Wer trotzdem noch nicht kapiert hat, welche Funktion der Staat im Kapitalismus hat, der bekommt dieser Tage in Österreich ein weiteres Lehrbuchbeispiel serviert. Die Baumarkt-Kette Baumax ist angeschlagen. Sie hat sich – wie übrigens auch die Hypo – bei ihren Osteuropa-Geschäften verschätzt und ist hochverschuldet. Nun stellt sich heraus, dass dies wiederum ein Problem fürs österreichische Budget darstellt, weil der Staat Haftungen für den Konzern im Umfang von mehr als 70 Millionen Euro übernommen hat. Das wäre jetzt nicht so wahnsinnig viel (die ÖsterreicherInnen sind durch die Hypo bereits an ganz andere Summen gewöhnt), der Haken ist aber, dass die Öffentlichkeit gar nicht weiß, was da noch alles kommt. 2009 hat die damalige Regierung für eine öffentlich nicht bekannte Anzahl von Unternehmen Haftungen in öffentlich nicht bekannter Höhe übernommen – in den Medien ist derzeit von etwa 1,3 Milliarden die Rede.
Gedacht war das ganze als „Beruhigungsmaßnahme“ den Banken gegenüber, damit diese den Unternehmen Kredite zukommen lassen und die Wirtschaft brummt. Und wenn die Wirtschaft brummt, werden die Haftungen eh nicht schlagend, mögen sich die damaligen politischen Verantwortlichen gedacht haben. Zum ersten Mal schlagend wurden die Haftungen dann aber bei der Pleite des zweitgrößten österreichischen Baukonzerns, der Alpine, im vergangenen Sommer. Seit damals versuchen mehrere Banken, sich per Klage gegen die Republik schadlos zu halten.
Das Erstaunlichste an all diesen Entwicklungen ist, wie die Regierungsparteien SPÖ und ÖVP damit umgehen. Als hätte die rechtsradikale FPÖ das Drehbuch für das Agieren der Koalition geschrieben, verweigern Bundes- und Vizekanzler umfassende Information und Aufklärung und treiben den Rechten die WählerInnen zu. Nach aktuellen Umfragen liegt die FPÖ auf dem ersten Platz in der Gunst der WählerInnen.

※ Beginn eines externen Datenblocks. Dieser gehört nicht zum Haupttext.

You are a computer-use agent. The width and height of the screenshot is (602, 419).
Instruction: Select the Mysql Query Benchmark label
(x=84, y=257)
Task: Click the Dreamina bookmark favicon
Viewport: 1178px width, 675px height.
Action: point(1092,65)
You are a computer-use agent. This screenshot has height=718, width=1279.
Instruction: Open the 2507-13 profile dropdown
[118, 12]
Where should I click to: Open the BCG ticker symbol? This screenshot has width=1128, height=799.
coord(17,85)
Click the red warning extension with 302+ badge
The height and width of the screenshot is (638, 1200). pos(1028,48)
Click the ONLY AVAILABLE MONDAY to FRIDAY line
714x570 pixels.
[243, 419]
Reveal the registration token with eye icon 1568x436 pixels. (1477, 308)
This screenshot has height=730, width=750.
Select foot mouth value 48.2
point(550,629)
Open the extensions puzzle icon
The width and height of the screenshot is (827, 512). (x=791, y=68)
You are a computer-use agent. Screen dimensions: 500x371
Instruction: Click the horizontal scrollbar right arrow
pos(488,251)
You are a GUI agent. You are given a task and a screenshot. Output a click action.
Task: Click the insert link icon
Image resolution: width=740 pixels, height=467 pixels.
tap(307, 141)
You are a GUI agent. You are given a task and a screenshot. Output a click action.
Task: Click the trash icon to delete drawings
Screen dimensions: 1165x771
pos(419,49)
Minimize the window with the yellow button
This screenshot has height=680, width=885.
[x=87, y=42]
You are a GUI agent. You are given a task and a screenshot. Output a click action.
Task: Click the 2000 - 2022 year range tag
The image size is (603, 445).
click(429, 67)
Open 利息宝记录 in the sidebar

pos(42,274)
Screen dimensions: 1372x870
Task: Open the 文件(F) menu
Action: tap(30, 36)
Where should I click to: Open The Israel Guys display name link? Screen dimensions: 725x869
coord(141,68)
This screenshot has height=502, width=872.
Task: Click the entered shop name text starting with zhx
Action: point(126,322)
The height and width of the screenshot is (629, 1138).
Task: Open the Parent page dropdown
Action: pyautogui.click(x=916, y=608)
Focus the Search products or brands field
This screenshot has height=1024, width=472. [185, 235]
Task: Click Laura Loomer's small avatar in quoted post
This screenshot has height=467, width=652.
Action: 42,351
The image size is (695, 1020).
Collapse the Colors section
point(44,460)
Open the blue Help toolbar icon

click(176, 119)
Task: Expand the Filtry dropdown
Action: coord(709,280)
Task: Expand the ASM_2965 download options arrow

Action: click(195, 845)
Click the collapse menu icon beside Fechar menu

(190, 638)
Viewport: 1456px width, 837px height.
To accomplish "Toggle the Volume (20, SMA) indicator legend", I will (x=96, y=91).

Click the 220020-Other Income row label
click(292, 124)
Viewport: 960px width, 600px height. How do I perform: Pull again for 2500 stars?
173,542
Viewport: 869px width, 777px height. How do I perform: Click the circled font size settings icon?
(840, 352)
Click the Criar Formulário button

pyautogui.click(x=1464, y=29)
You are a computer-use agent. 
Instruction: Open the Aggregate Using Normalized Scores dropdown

Davon fühlen sich nicht nur die Parlamentsnazis beflügelt, sondern auch deren im Verborgenen agierende Fußtruppen. Seit einigen Monaten agieren Neonazis immer frecher in Österreich. In Salzburg tauchen alle paar Tage großflächige Nazi-Schmierereien auf. Vor einigen Tagen berichtete zudem eine Bloggerin und Autorin von einem mutmaßlichen Anschlag mit einer Schusswaffe. Sollte sich die Vermutung der Betroffenen bewahrheiten, dass der Vorfall in Zusammenhang mit der Veröffentlichung eines von ihr mitverfassten Buches steht, dann wäre dies bereits die zweite physische Attacke auf AntifaschistInnen in Österreich binnen weniger Monate. Erst im vergangenen Herbst hatten Neonazis in Wien das autonome Ernst-Kirchweger-Haus überfallen, wo gerade eine Sitzung der Kommunistischen Gewerkschaftsfraktion KOMintern stattgefunden hatte. Dank der entschlossenen Reaktion der dort Versammelten konnten die Nazis in die Flucht geschlagen werden. Wenn die österreichische Regierung ihre bankenfreundliche Budgetkürzungspolitik weiterführt und keine Strategie gegen steigende Arbeitslosigkeit und den Vormarsch der Rechten findet, so ist zu befürchten, dass AntifaschistInnen hierzulande wohl künftig öfter entschlossene Reaktionen zeigen müssen.